__RECORDS SUPPLIED__
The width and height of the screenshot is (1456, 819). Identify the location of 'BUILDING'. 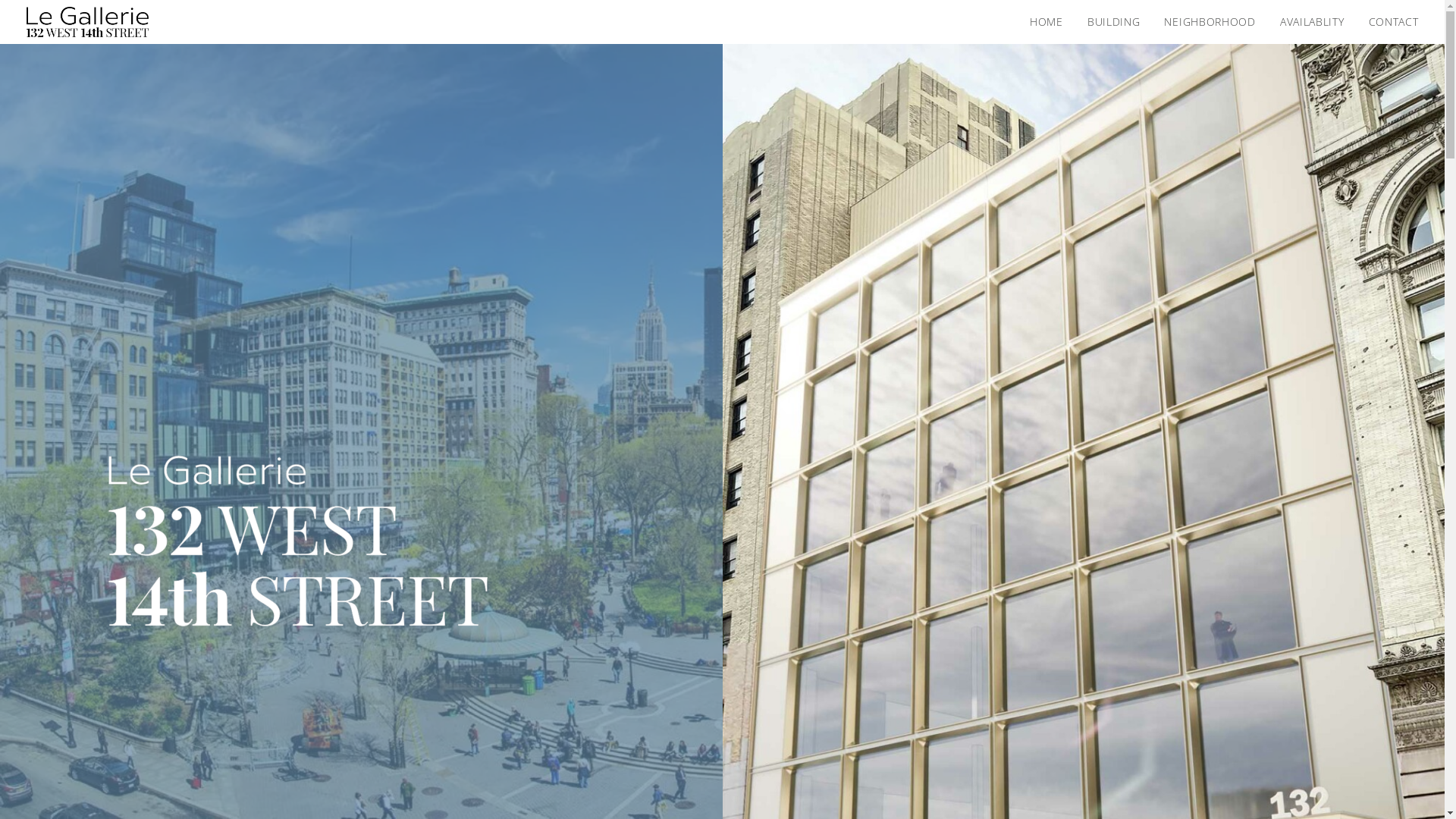
(1113, 22).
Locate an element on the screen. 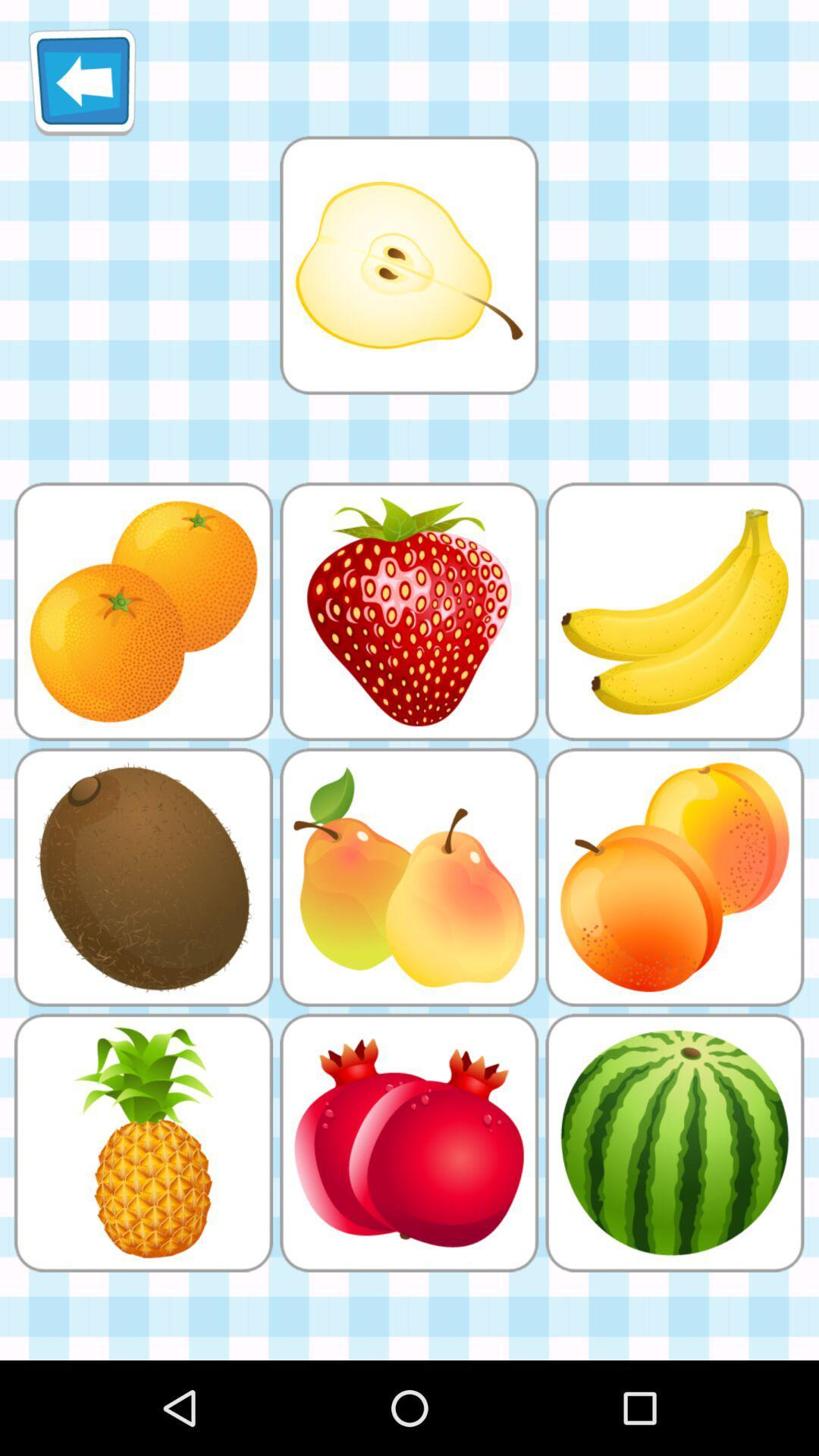  the arrow_backward icon is located at coordinates (82, 87).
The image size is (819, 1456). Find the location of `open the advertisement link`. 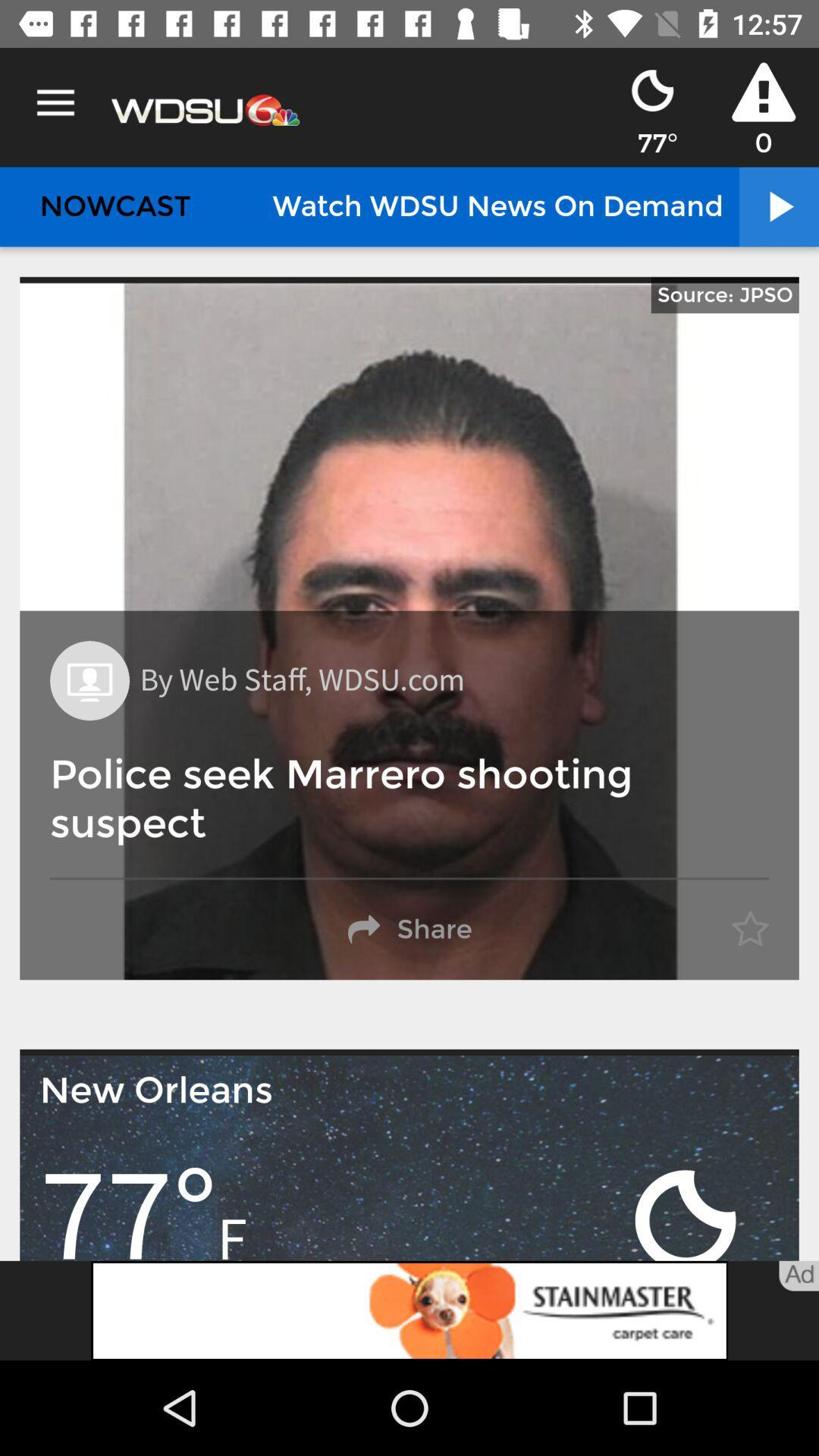

open the advertisement link is located at coordinates (410, 1310).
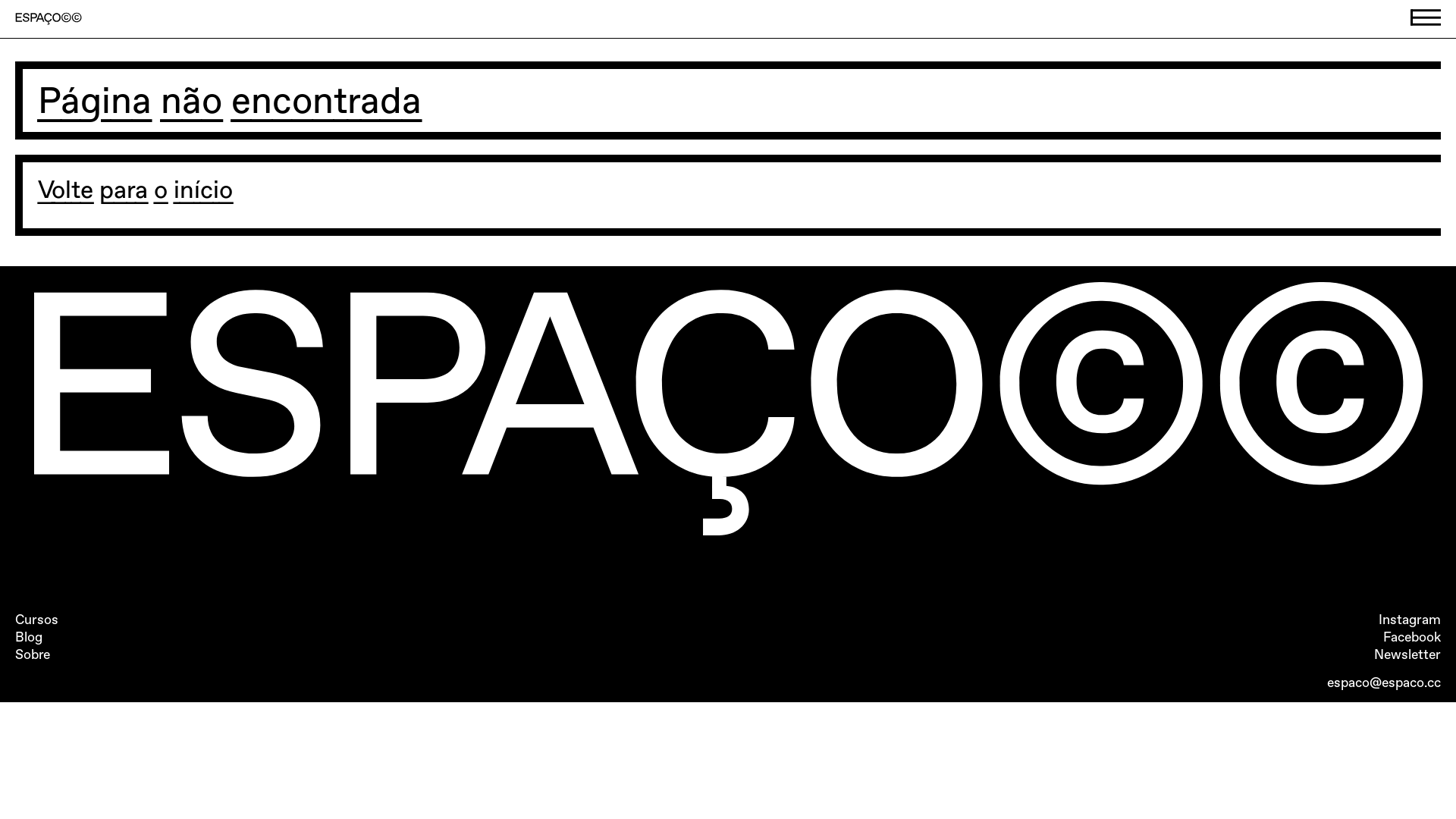 This screenshot has width=1456, height=819. Describe the element at coordinates (36, 620) in the screenshot. I see `'Cursos'` at that location.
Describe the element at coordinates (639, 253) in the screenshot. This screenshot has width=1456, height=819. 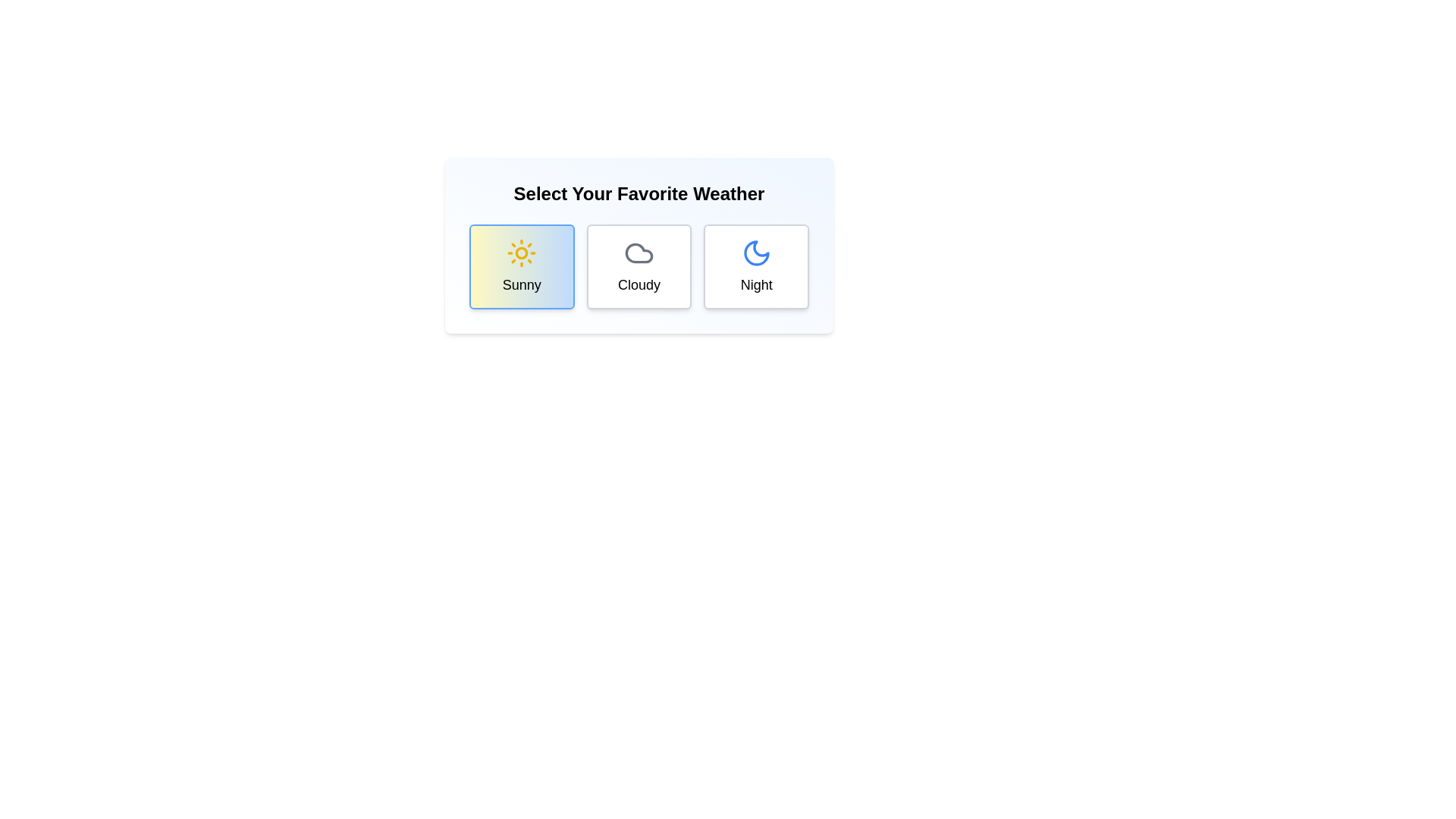
I see `the gray cloud icon in the 'Cloudy' selectable option, which is positioned between the 'Sunny' and 'Night' options` at that location.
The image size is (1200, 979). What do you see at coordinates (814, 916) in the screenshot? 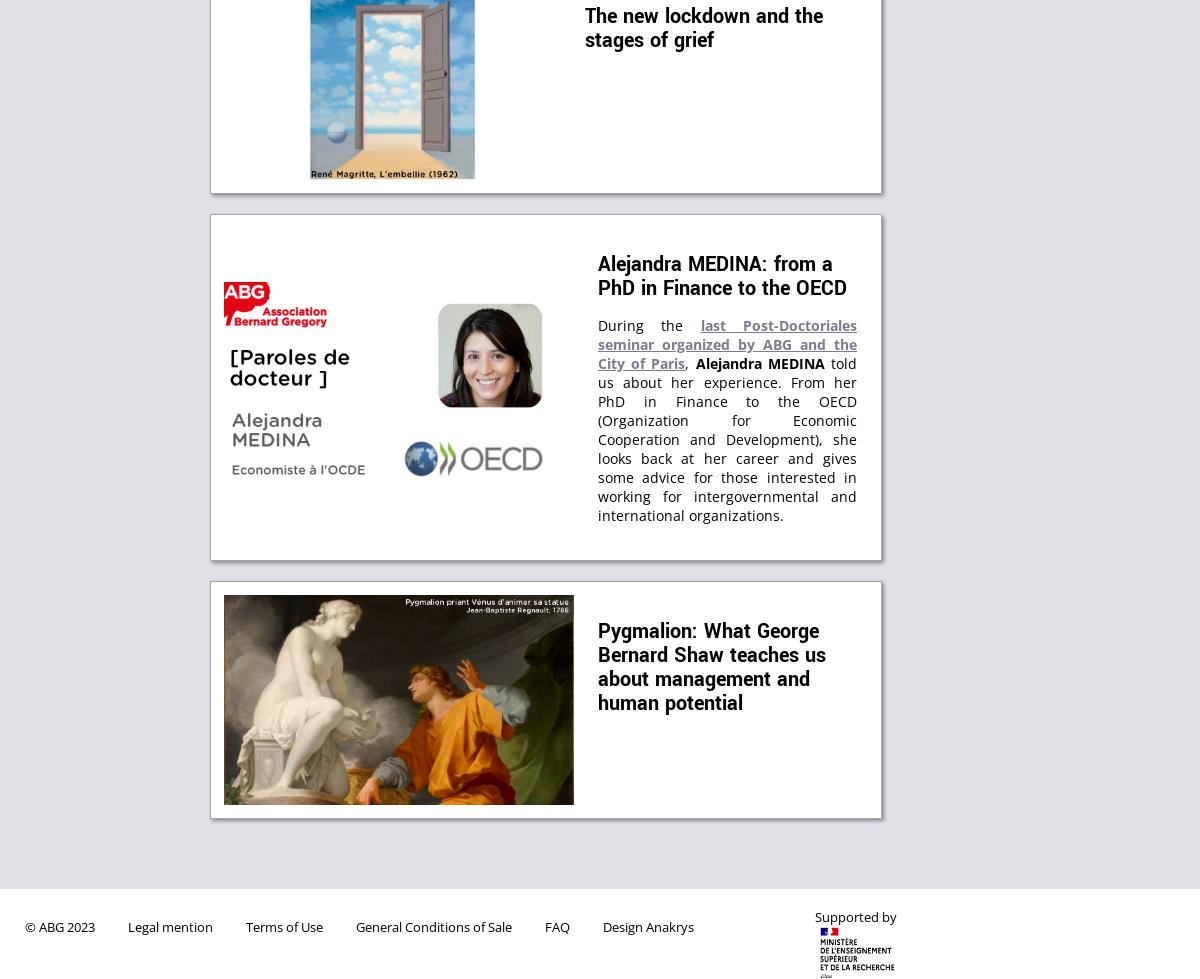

__WHAT YOU ARE ASKED TO DO__
Please print, word for word, the part of the entries that opens with the line containing "Describe the element at coordinates (639, 253)" and runs through the end of the entries, omitting the pictures.

__RESPONSE FOR THIS EXERCISE__
Describe the element at coordinates (639, 253) in the screenshot. This screenshot has width=1456, height=819. 
I see `the gray cloud icon in the 'Cloudy' selectable option, which is positioned between the 'Sunny' and 'Night' options` at that location.
The image size is (1200, 979). What do you see at coordinates (814, 916) in the screenshot? 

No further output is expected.